Pietra L. Ospedali sovraffollati, medici e infermieri che fanno i salti mortali per assistere i pazienti, e questi ultimi che devono però rassegnarsi a subire disagi che vanno ad aggiungersi a quelli già legati alla propria malattia.
La storia che un nostro lettore ci ha voluto raccontare non è originale, ma, purtroppo, tremendamente banale. E’ quella di suo padre, affetto da mielodisplasia, che domenica scorsa è stato portato al pronto soccorso del Santa Corona di Pietrra Ligure e “parcheggiato” per ore in corridoio insieme ad altri malcapitati in attesa di essere trasferito nel proprio reparto. Un’attesa a volte infinita che scoraggia chi arriva qui già in uno stato d’animo tutt’altro che positivo.
“Domenica scorsa ho dovuto portare mio padre al pronto soccorso perché si sentiva male – racconta il signor Andrea – Quando succede nei festivi, i medici non possono procedere a un ricovero se non tramite passaggio dal pronto soccorso. E così, per la seconda volta consecutiva ho visto mio padre e altri malati parcheggiati, per mancanza di spazi e locali adeguati, su una barella nel bel mezzo di un corridoio. Non per pochi minuti ma per delle ore! Tutto questo succedeva all’interno del pronto soccorso, dopo essere già stati visitati una prima volta. Non in sala d’attesa”.

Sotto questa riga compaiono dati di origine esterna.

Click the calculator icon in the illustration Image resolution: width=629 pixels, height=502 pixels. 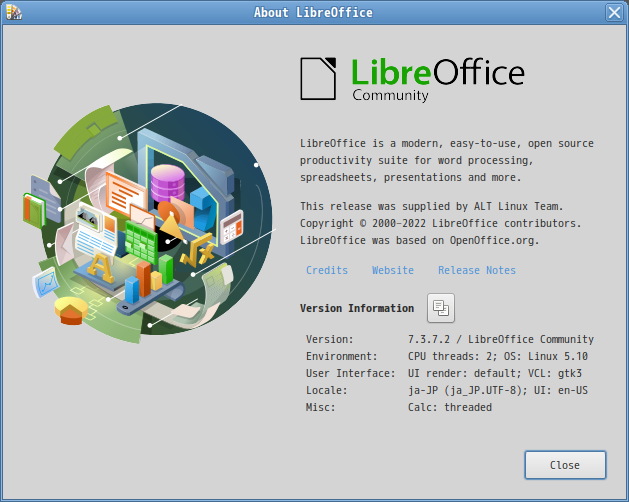(x=231, y=227)
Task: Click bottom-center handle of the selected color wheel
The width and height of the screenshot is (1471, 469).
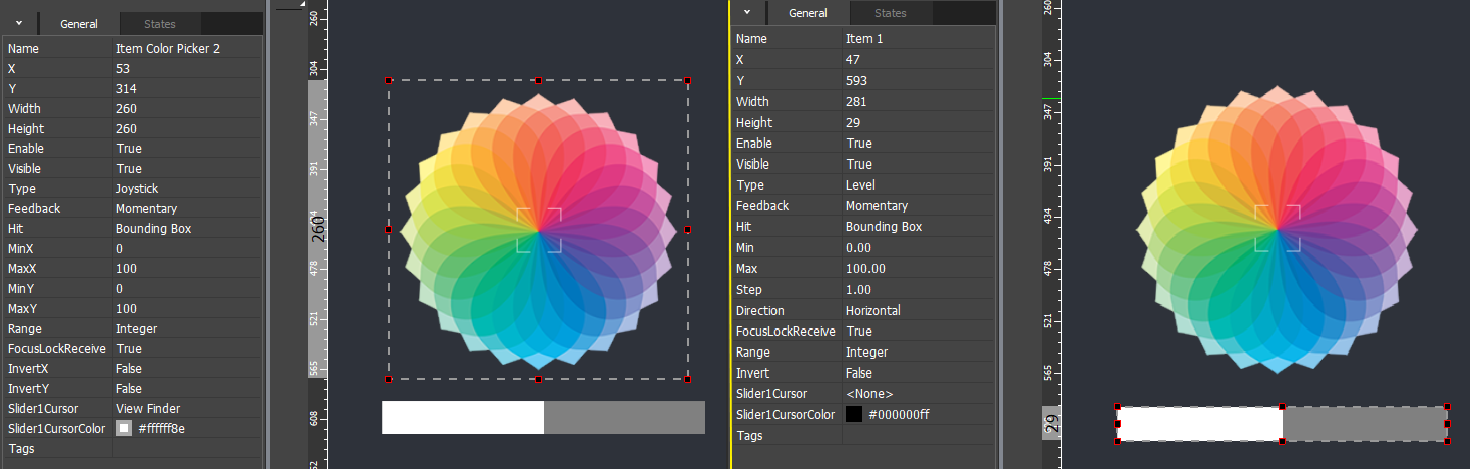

“I malati in questione erano tutte persone di una certa età e con malori evidentemente seri (chi stava meno peggio si accomodava sulle sedie) – racconta ancora Andrea – La volta precedente, mio padre è stato dal mattino alle 9 fino alle 17 circa, prima di poter essere trasferito in reparto. E durante tutto quel tempo gli hanno anche somministrato una trasfusione di piastrine urgente, lì nel corridoio! Senza contare il fatto che lui come altre persone in quello stato, durante la giornata hanno ovviamente dovuto bere e mangiare contando totalmente su quello che veniva passato al volo dai propri parenti. Inoltre, per i bisogni fisiologici non potevano ovviamente usare un pappagallo o cose simili, trovandosi ancora completamente vestiti e nel bel mezzo di un corridoio dove passavano continuamente medici, infermieri, carabinieri, portantini e altre barelle, bensì dovevano essere aiutati dai propri parenti a deambulare fino al bagno di servizio”.
“Per fortuna questa volta mio padre se l’è cavata con ‘sole’ tre ore di parcheggio in corridoio – dice il malcapitato – Le piastrine questa volta gliele hanno fatte in reparto, ma mentre eravamo ancora in quel corridoio c’era un altro signore a cui facevano una flebo. Il personale, medici e infermieri del pronto soccorso si danno un gran da fare e sono tutti gentili e disponibili. Si vede chiaramente che non sanno più da che parte girarsi per quanto lavoro hanno. Non si fermano mai”.
“Preciso che non si tratta di un’area del pronto soccorso vero e proprio dove normalmente stanno i malati in attesa di cure. Quella è già normalmente piena. E’ proprio un passaggio fra il pronto soccorso e altre aree dell’ospedale. Ed è anche piuttosto stretto. Infatti è difficoltoso farci passare le altre barelle in transito. Quella di mio padre per esempio domenica veniva spesso spostata da una parte all’altra anche perché intralciava le porta di uno sgabuzzino. Insomma sembra il mercato del pesce piuttosto che un pronto soccorso” conclude sconsolato Andrea.